The best of these came after a lazy series of questions concerning her ex-husband Nas, who is clearly no closer to getting over their marriage than he is to moving on from recording Illmatic just the once: “I don’t really listen to his music anyway.” But the observation that she’s been on a radio somewhere for 15 years now is more revealing than she perhaps intended: study her career, and you find a musician coolly waiting for fashions to catch up, as if she were unstuck in time.
“Jerk Ribs,” the lead track and single from her new album Food, makes that point a little more emphatically. It sounds like a soul record from the 1970s that’s been nestled at the back of a crate ever since, but nothing much like the various British revivalists that description might bring to mind. As produced by TV on the Radio’s Dave Sitek, the horns have Afrobeat aplomb, and Kelis sings of personal history rather than nostalgized pastiche: “In Harlem, where I started to breathe / Your beat was like a soundtrack to me / I was the girl, my daddy was the world / He played the notes and keys / He said to look for melody in everything.” On “Jerk Ribs,” she’s still there, surfacing from the 3 train right when the sunlight hits the Studio Museum. A musician as unhurried as Kelis would never bother agonizing over any manifestos, but we might take the key hook for one: “It feels just like it should.”
She’s never been demure in her restraint. Three years before the Neptunes began notching international hits like “Slave 4 U” or “Hot in Herrre” circa 2001, they produced her debut album Kaleidoscope, one of the odder major-label projects to ever make money. (Like much of her discography, it did better in Europe than America, only reinforcing those parallel-universe qualities.) The single “Caught Out There,” pop in the process of falling apart, still skirts convention today: synths appear to fail, vocals constantly interrupt each other, Kelis declares “I hate you so much right now” and then just screams out of wordless frustration. Given a husky, inelastic voice, she uses it with maximum blitheness. Her limitations remain an advantage: 2010’s Flesh Tone, a prescient application of R&B diva to Eurodance, would tempt many technically masterful singers towards domineering melisma. When Kelis told her infant child “I can’t always be here to rescue you when life gets crazy,” the strained phrasing gave the next lyric its sense of weary exhalation: “I love you more than you’ll ever know.”
The ecosystem of pop encourages metamorphosis, but it tends to involve a conspicuous emergence from the cocoon.
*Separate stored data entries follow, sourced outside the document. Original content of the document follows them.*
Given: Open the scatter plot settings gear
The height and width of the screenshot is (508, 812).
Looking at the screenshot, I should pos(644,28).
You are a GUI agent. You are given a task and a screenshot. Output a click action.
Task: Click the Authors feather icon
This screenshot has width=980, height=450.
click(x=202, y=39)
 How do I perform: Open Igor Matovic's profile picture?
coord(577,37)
Kelis doesn’t radically change her look or approach modern artists for collaboration; she just commits her central themes and traits to whichever new style with Oulipian rigor. “Bossy” reclines imperiously on a chaise longue when “Milkshake” would be grinding all over you, but both songs come to the same conclusion: I’m incontestably hot, and you should do what I say. (I wouldn’t try to dispute it, myself.) As boasts go, “I’m the first girl to scream on the track,” is unusually formalist. My worry with Food was that classicist-feinting arrangements might finally overpower Kelis’s voice, force her into a contest of brute strength against implacable brass.
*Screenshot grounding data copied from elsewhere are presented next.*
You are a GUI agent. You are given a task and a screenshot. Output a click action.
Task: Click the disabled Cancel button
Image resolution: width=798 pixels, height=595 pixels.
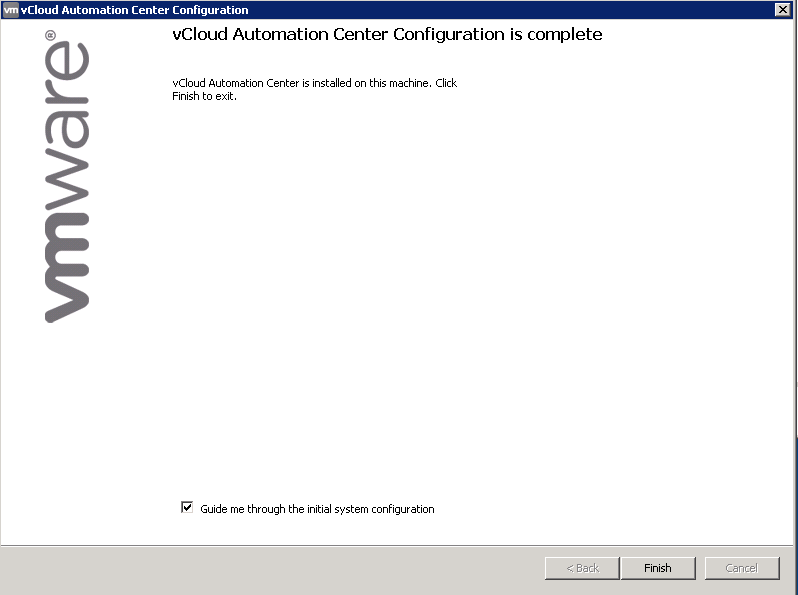741,568
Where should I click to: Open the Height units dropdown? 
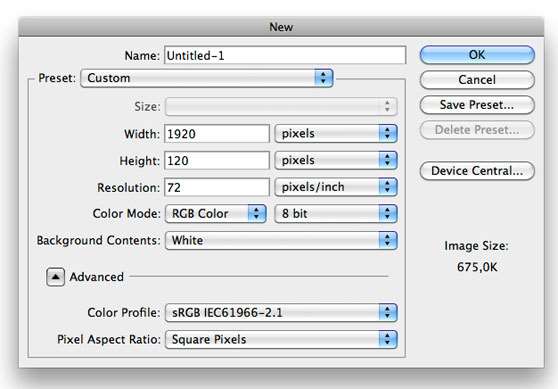[336, 161]
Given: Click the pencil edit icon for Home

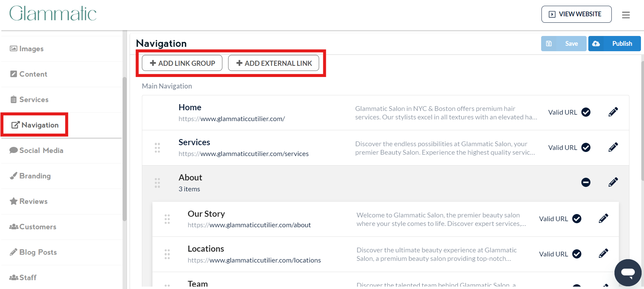Looking at the screenshot, I should click(x=613, y=112).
They do, now and then. “Cobbler” acknowledges it outright: “You make me hit notes that I never sing.” She doesn’t hit them without struggle, but Food manages to circumvent that too. Kelis always had a good instinct for the right juncture to subtract herself from a mix, and the new album mostly anticipates when simple belting would be unable to carry a track any further; I can’t remember the last record I heard that took such care with how vocals sound striking against instruments. She sounds more reactive than ever before, giving up a modicum of control, albeit still unbossed.
Maybe it’s because I tend to cook while playing music, but Food seems pleasantly distracted, as if ambling towards a destination of no particular urgency. Her peculiar temporality is internal this time, languid and relaxed amidst passing snatches of organ or horns or bass. It feels just like it should.